Give again, exactly as written, each line of the material below starting at the line that contains "Switch to the Activation tab" and ending at the line that contains "1303x679 pixels.". Both ends count, and no other line does.

# INPUT MATERIAL:
○ ○ ○ ○ ○ ○ ○
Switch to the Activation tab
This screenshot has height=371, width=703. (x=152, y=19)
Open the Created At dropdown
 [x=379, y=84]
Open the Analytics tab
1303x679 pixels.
○ ○ ○ ○ ○ ○ ○
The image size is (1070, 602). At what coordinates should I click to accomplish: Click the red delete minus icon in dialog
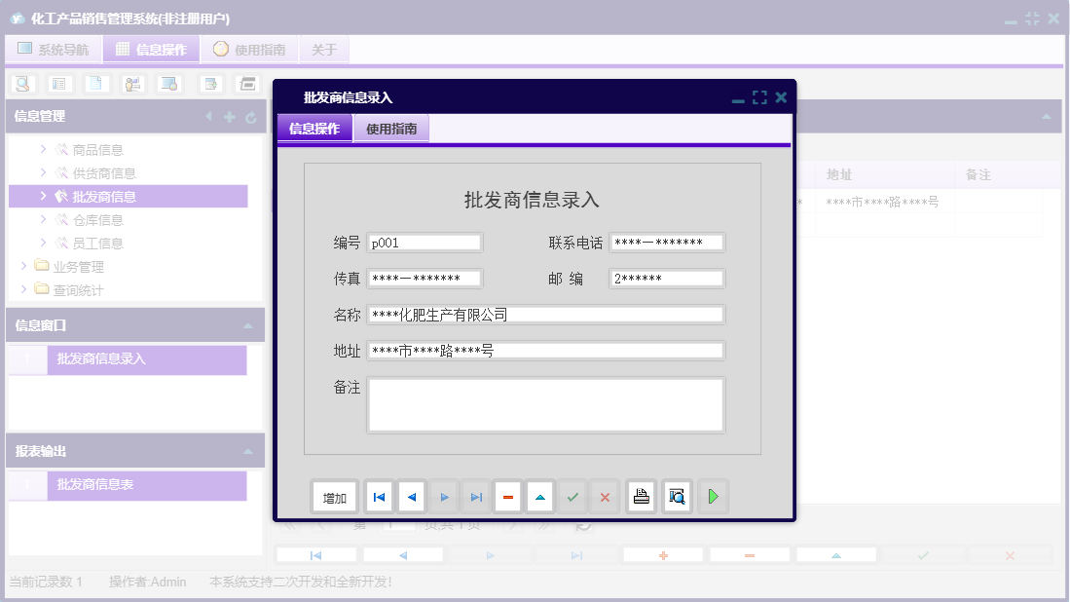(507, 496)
○ ○ ○ ○ ○ ○ ○
# OUTPUT BELOW:
Switch to the Activation tab
This screenshot has height=371, width=703. (x=152, y=19)
Open the Created At dropdown
 [x=379, y=84]
Open the Analytics tab
1303x679 pixels.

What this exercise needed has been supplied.